Our data mesh architecture allows each data product lake to be managed by a team of data product owners who understand the data in their domain, and who can make risk-based decisions regarding the management of their data.
When a consumer application needs data from a product lake, the team that owns the consumer application locates the data they need in our enterprise-wide data catalog. The entries in the catalog are maintained by the processes that move data to the lakes, so the catalog always reflects what data is currently in the lakes.
The catalog allows the consumption team to request the data. Because each lake is curated by a team who understand the data in their domain and can help facilitate rapid, authoritative decisions by the right decision-makers, the consumption team’s wait time is minimized.
The data mesh allows us to share data from the product lakes, rather than copying it to the consumer applications that will use it. In addition to keeping the storage bill down, sharing minimizes discrepancies in the data between the system that produced the data and the system that consumes it. That helps to ensure that the data being consumed for analytics, AI/ML, and reporting is up to date and accurate.

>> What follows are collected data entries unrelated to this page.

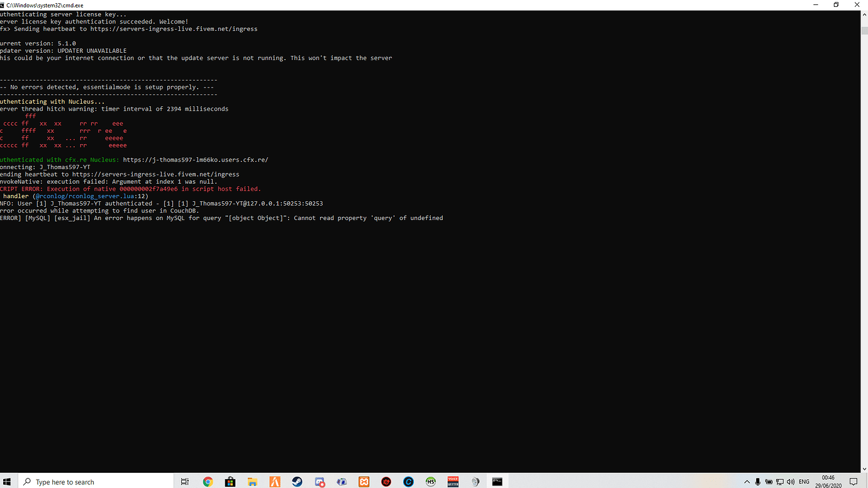Launch FiveM from the taskbar
This screenshot has width=868, height=488.
pyautogui.click(x=274, y=481)
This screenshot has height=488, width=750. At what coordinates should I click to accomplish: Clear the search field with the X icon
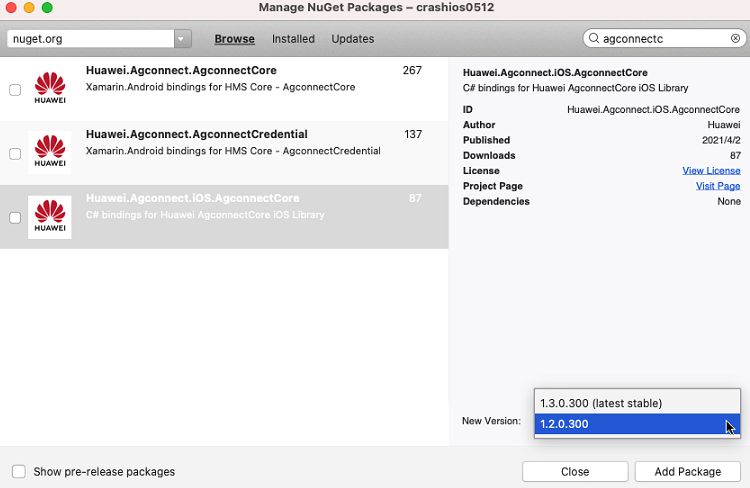tap(736, 39)
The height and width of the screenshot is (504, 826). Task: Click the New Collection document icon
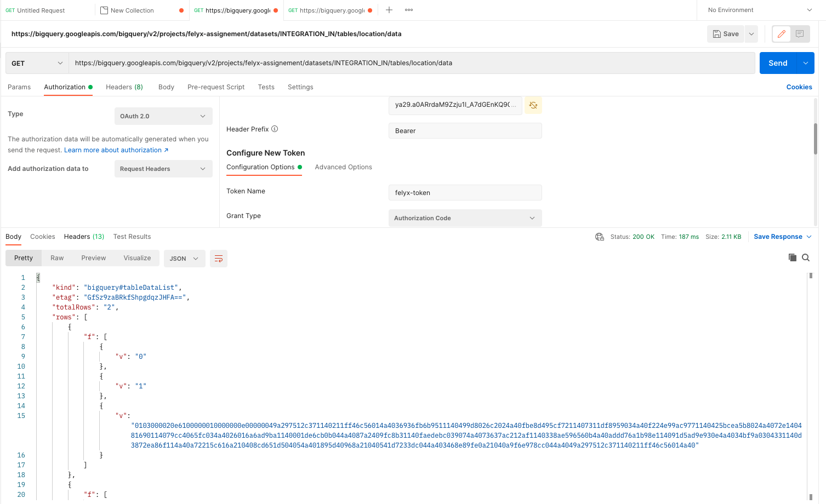pos(103,10)
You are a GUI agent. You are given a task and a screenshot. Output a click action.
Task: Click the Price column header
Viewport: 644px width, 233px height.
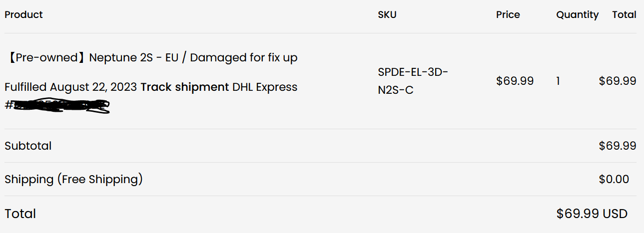tap(508, 15)
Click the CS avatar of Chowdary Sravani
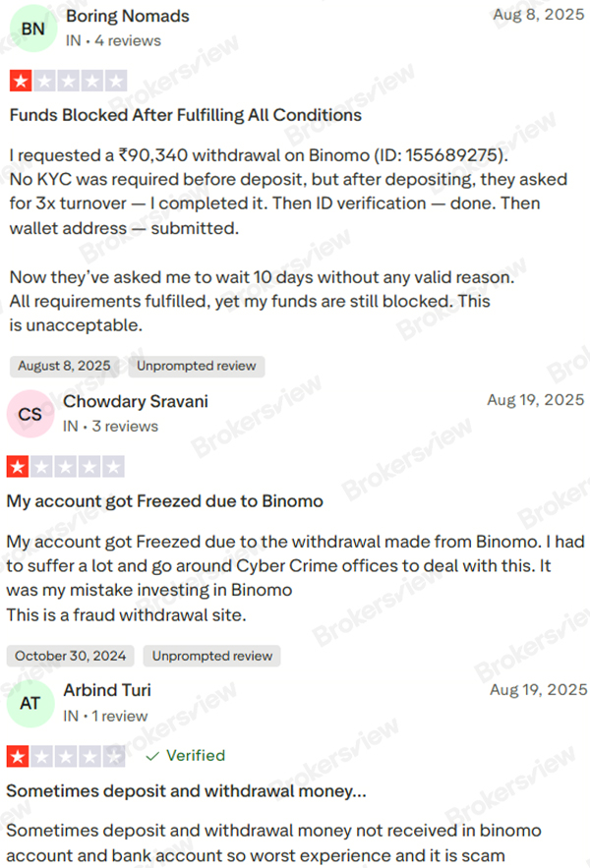 (x=30, y=414)
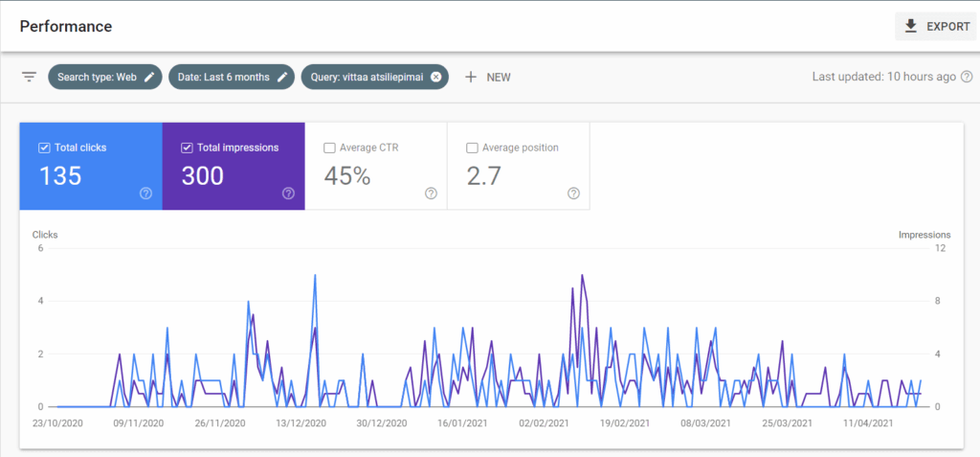Remove the Query vittaa atsiliepimai filter
The width and height of the screenshot is (980, 457).
coord(436,77)
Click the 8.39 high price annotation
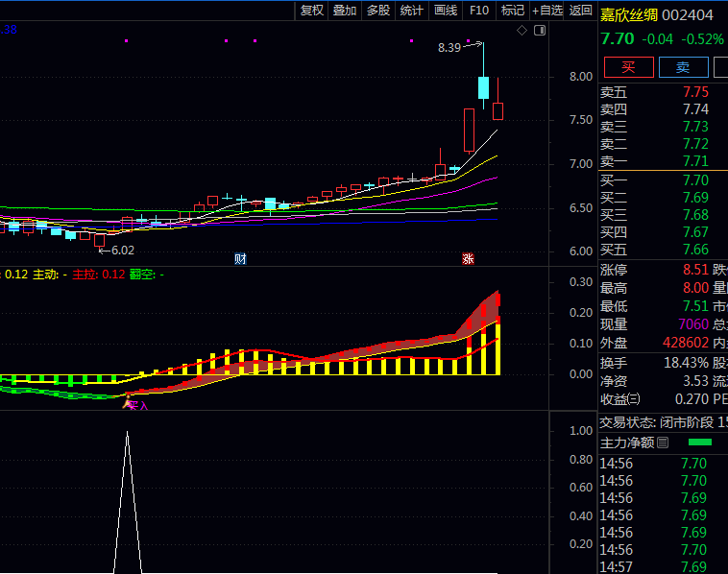Image resolution: width=728 pixels, height=574 pixels. click(449, 47)
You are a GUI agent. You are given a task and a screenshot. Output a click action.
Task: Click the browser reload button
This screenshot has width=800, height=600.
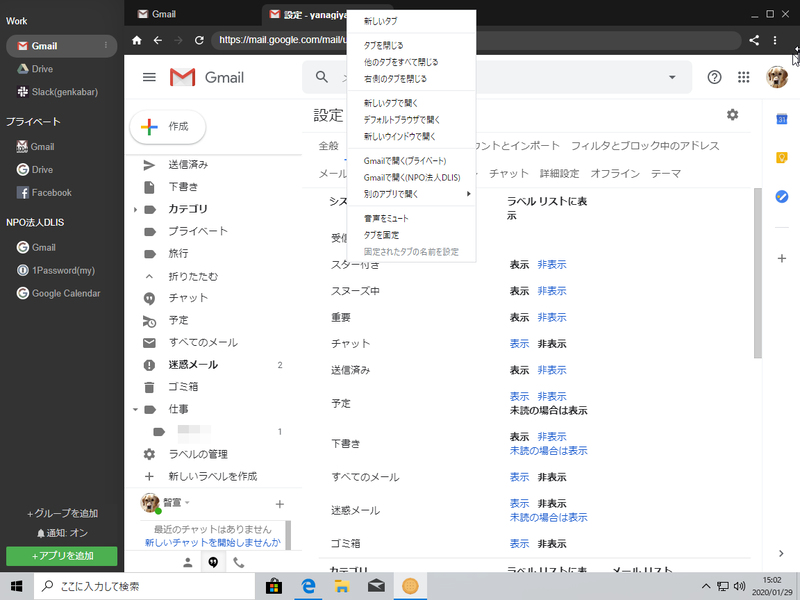[199, 40]
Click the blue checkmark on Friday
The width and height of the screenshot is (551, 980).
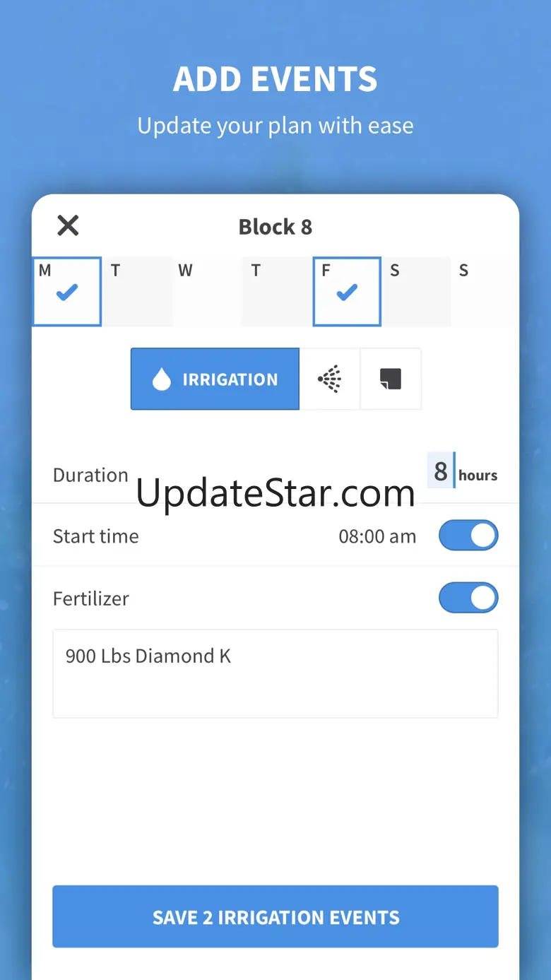tap(347, 293)
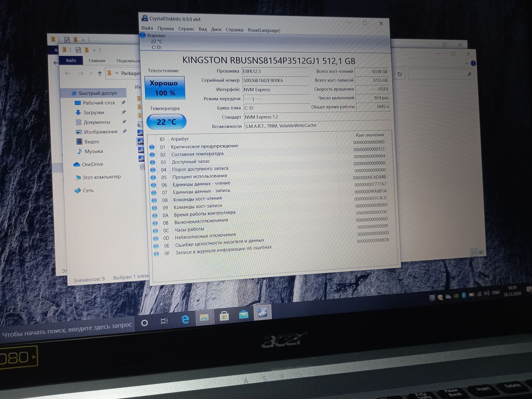Viewport: 532px width, 399px height.
Task: Open the recent locations dropdown in Explorer
Action: point(91,74)
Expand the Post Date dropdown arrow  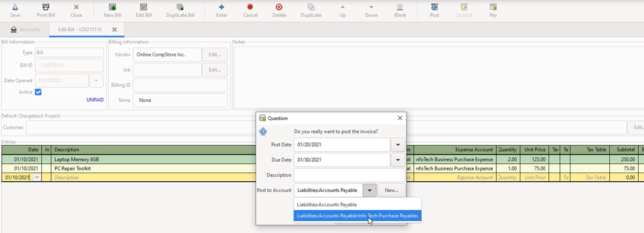click(x=398, y=144)
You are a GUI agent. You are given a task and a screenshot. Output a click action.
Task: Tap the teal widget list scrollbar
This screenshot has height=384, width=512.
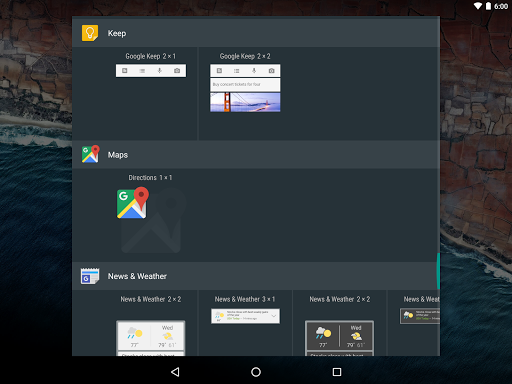pos(438,271)
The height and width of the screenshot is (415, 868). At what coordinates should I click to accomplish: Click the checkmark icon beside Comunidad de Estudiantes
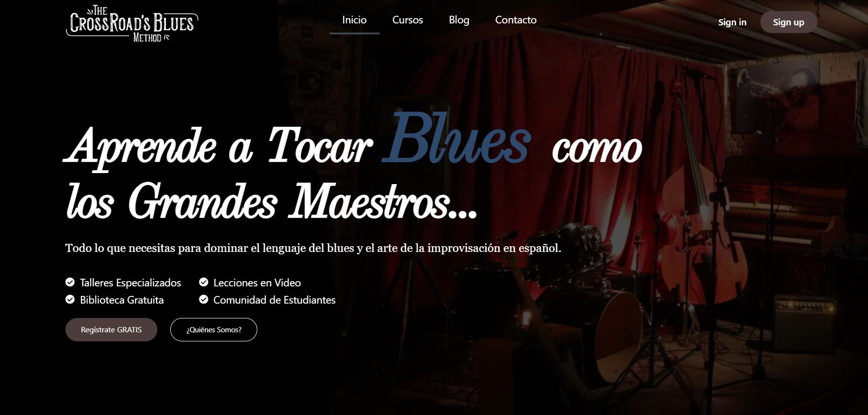pyautogui.click(x=204, y=299)
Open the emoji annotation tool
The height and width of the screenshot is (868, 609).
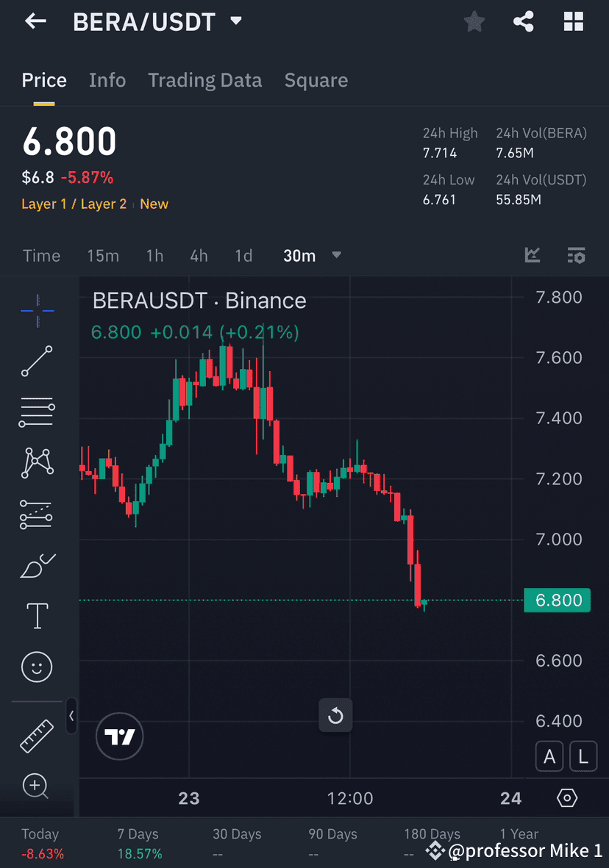37,667
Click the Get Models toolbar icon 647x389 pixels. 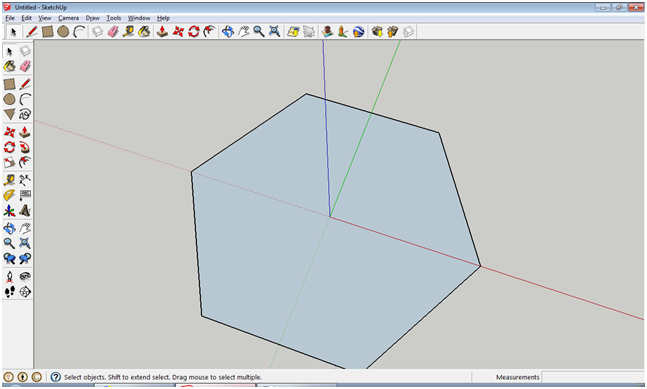pos(377,31)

And, because the data doesn’t physically leave the lake, it’s easier to enforce the decisions that the data product owners make about their data. For example, if the data product owners decide to tokenize certain types of data in their lake, data consumers can only access the tokenized values. There are no copies of the untokenized data outside of the lake to create a control gap.
In-place consumption requires more sophisticated access control mechanisms than those needed to control access to copied data, though. When data is consumed in-place, we will need to restrict visibility at a very granular level - to specific columns, records, and even to individual values. For example, when a system from one of our lines of business queries a pool of firmwide reference data shared through a lake, that system may only be granted permission to access the reference data that pertains to that line of business.
Historically, data exchanges between systems were either system-to-system or via message queues. Since there was no central, automated repository of all data flows, data product owners couldn’t easily see when their data was flowing between systems.
Our data mesh architecture addresses the visibility challenge by using a cloud-based Mesh Catalog to facilitate data visibility between the lakes and the data consumers. One could use AWS Glue Catalog or a similar a cloud based data cataloging service to enable this.
This catalog does not hold any data, but it does have visibility of what lakes are sharing data with which data consumers. This offers a single point of visibility into the data flows across the enterprise, and gives the data product owners confidence that they know where their data is being used.
Here’s an example to illustrate how the Data Mesh architecture will enable our business.
In the past, teams producing firmwide reports would extract and join data from multiple systems in multiple data domains to produce reports.
Through the Data Mesh architecture, the data product owners for those data domains will make their data available in lakes. The enterprise data catalog will allow reporting teams to find and request the lake-based data to be made available in their reporting application. The mesh catalog will allow auditing the data flows from the lakes to the reporting application, so it’s clear where the data in the reports originates.
JPMC’s data mesh architecture aligns our data technology solutions to our data product strategy. By providing a blueprint for instantiating data lakes that implements the mesh architecture in a standardized way using a defined set of cloud services, we enable data sharing across the enterprise while giving data owners the control and visibility they need to manage their data effectively.